Skip to main content

Crate inferd_engine

Crate inferd_engine 

Source
Expand description

Backend trait and adapters for inferd.

See ADR 0005 (engine consumed via FFI), ADR 0007 (routing), and docs/ai.internals.explained.md for the architectural framing.

v0.1 ships:

  • mock — deterministic test double, always available.
  • llamacpp — FFI to vendored libllama (gated behind the llamacpp cargo feature; lands in M2a).

Modules§

mock
Deterministic mock backend used by tests and by the daemon’s M1 echo milestone.

Structs§

AcceleratorInfo
Snapshot of the active hardware-acceleration configuration.
BackendCapabilities
Per-backend capability advertisement. The daemon consults this on boot to decide whether v2 multimodal / tool-use requests can be dispatched, and reports the advertised set on the admin status surface so middleware authors can introspect what the running daemon can do without trial-and-error.
EmbedResult
Result of a successful Backend::embed() call.

Enums§

AcceleratorKind
Hardware-acceleration backend the engine adapter is built and running with. Reflects compile-time GGML feature flags. Pure CPU builds (no cuda / metal / vulkan / rocm features) report Cpu.

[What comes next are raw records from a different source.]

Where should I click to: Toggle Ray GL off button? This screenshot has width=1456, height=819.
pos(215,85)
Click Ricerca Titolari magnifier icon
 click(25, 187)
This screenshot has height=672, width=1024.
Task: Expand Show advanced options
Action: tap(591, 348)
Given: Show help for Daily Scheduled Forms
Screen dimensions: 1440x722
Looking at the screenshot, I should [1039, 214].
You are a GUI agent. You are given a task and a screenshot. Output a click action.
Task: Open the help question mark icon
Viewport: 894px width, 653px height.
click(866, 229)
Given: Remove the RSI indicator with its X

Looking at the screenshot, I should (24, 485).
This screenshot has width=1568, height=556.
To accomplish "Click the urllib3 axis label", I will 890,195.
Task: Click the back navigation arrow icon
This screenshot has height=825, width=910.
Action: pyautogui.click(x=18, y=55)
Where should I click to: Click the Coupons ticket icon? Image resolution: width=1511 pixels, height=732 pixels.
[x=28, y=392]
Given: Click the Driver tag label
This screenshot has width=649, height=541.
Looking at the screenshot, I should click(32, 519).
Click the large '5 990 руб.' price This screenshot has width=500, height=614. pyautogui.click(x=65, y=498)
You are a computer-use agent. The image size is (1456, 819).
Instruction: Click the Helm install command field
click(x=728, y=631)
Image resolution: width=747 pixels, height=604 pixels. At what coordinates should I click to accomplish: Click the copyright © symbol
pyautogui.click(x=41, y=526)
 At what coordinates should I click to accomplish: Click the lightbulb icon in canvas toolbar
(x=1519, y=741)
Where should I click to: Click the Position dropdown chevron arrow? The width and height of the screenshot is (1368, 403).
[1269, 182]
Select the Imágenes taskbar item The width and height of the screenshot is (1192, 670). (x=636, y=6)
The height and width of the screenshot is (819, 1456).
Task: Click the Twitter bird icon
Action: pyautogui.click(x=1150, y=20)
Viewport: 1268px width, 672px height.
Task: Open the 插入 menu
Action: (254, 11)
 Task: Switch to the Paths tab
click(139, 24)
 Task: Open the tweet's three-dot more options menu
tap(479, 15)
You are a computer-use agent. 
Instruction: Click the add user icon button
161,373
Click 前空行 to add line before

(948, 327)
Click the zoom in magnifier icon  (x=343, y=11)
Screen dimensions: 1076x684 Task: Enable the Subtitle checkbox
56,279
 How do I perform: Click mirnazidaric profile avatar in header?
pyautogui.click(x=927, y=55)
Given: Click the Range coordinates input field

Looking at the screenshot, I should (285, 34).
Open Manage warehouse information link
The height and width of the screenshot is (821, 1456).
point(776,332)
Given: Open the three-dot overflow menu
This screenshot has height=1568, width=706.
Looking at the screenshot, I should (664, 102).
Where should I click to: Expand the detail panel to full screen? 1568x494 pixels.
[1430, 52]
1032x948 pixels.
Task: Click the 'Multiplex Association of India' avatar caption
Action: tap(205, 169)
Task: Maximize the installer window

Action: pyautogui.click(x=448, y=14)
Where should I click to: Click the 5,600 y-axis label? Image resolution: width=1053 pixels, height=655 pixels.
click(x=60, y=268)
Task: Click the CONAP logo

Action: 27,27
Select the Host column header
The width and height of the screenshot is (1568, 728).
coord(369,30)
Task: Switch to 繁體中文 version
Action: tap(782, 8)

A build with support but where n_gpu_layers == 0 also effectively uses CPU at runtime — see AcceleratorInfo::gpu_layers.
EmbedError
Errors returned by Backend::embed().
GenerateError
Errors returned by Backend::generate() before any tokens have streamed.
TokenEvent
One event in a generation stream.
TokenEventV2
One event in a v2 generation stream — typed-content-block surface per ADR 0015.

Constants§

DEFAULT_V2_MAX_TOKENS
Default max_tokens for v2 requests when the consumer didn’t supply one. Lives here (rather than in inferd-proto) because v2 sampling defaults are backend-specific (per ADR 0015): the proto crate doesn’t pick them, the active backend does.

Traits§

Backend
An inference backend.

Type Aliases§

TokenStream
Stream of TokenEvent values produced by a backend during generation.
TokenStreamV2
Stream of TokenEventV2 values produced by a backend during a v2 generation. Dropping the stream cancels the in-flight generation.